68 personnes dont Pulchérie Gbalet et des responsables politiques de l'opposition, ont été interpellées pour trouble à l’ordre public, incitation à la révolte, violence sur les forces de l’ordre et destruction de biens d’autrui. Plusieurs voix, notamment celle des organisations de défense des droits de l'Homme, s'étaient élevées en vain pour exiger leur libération.

Pouvoir et opposition ont opté pour la décrispation de l'atmosphère socio-politique

Très contesté au lendemain de sa réélection à un troisième mandat controversé, le chef de l' exécutif ivoirien a opté depuis lors, pour des actions allant dans le sens de la décrispation du climat socio-politique.

Plusieurs responsables de l'opposition politique, arrêtés au plus fort des mouvements de contestation contre le troisième mandat du président Ouattara, ont bénéficié des largesses de la justice ivoirienne.

Pascal Affi N'guessan (FPI), Maurice Kakou Guikahué (PDCI-RDA) , et des centaines de militants de l'opposition, ont été libérés et placés sous contrôle judicaire.
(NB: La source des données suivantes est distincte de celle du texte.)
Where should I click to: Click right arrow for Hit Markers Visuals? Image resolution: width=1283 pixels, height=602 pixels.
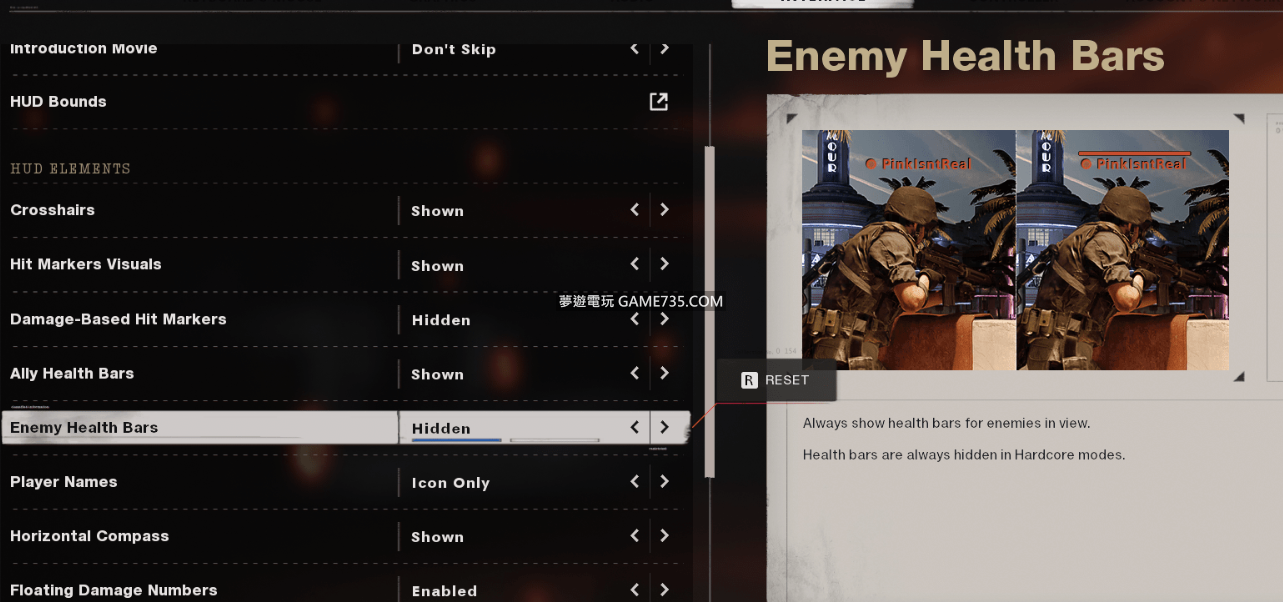665,264
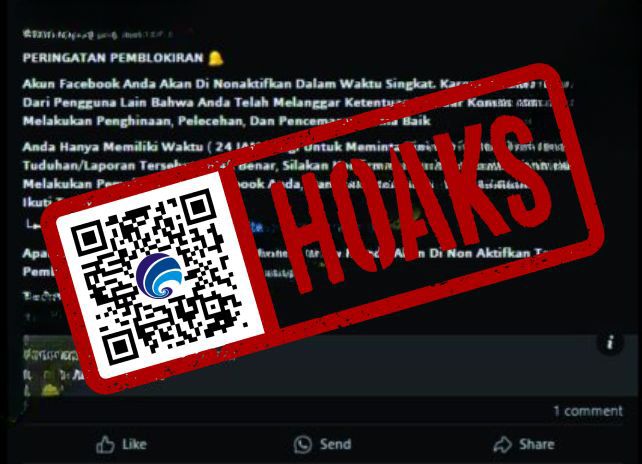Open the "1 comment" link
The height and width of the screenshot is (464, 642).
pos(588,411)
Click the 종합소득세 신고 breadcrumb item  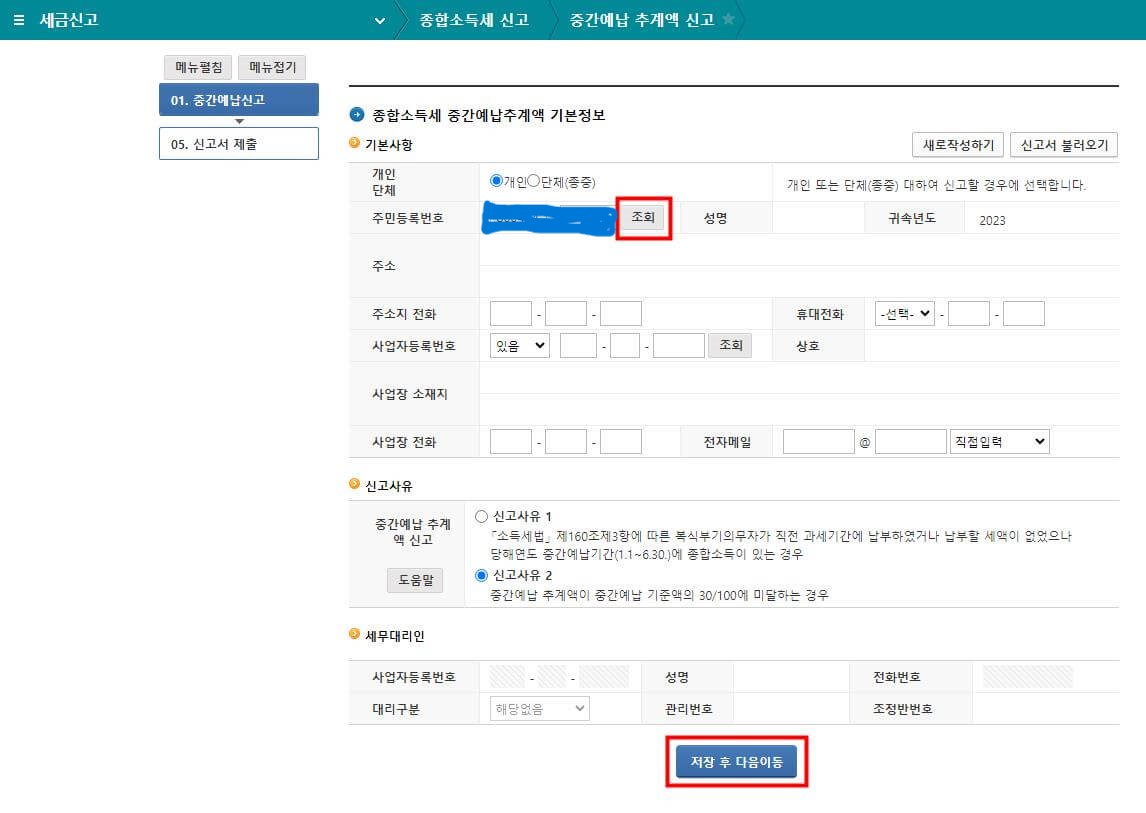475,18
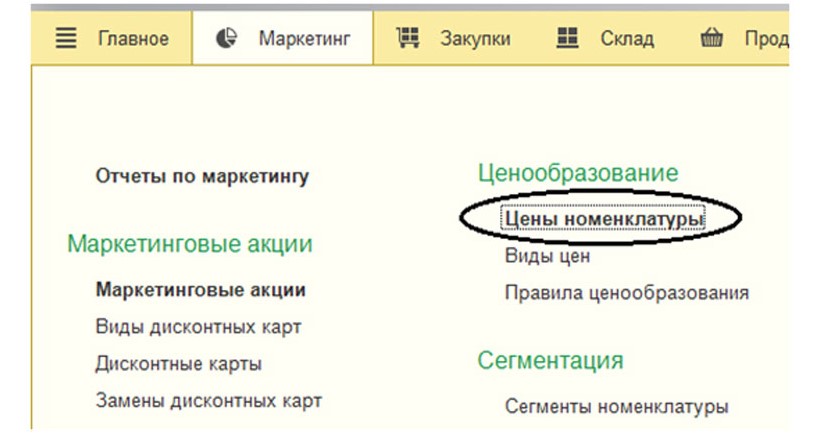This screenshot has height=439, width=822.
Task: Open Замены дисконтных карт
Action: (x=208, y=401)
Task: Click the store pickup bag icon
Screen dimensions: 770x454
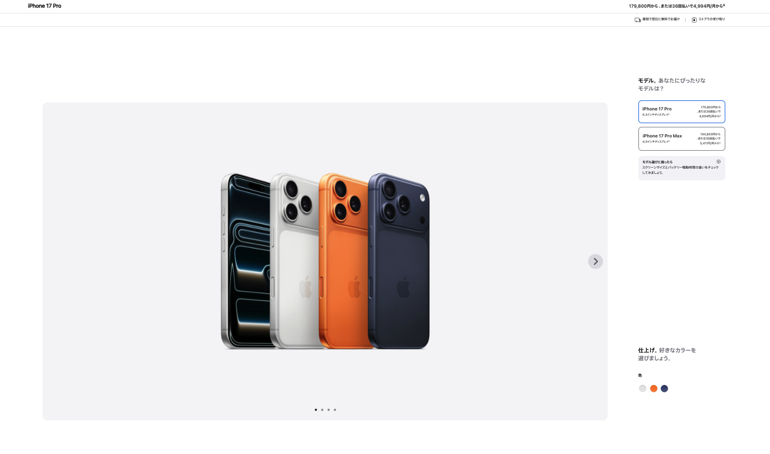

Conformément aux recommandations du dialogue politique entamé depuis fin décembre 2020, pouvoir et opposition ont fait le choix de fumer le calumet de la paix.

Ils se sont inscrits depuis dans un processus de décrispation de l'atmosphère socio-politique nationale. Les violences électorales d’octobre 2020 en Côte d’Ivoire, ont fait au moins 85 morts et 484 blessés.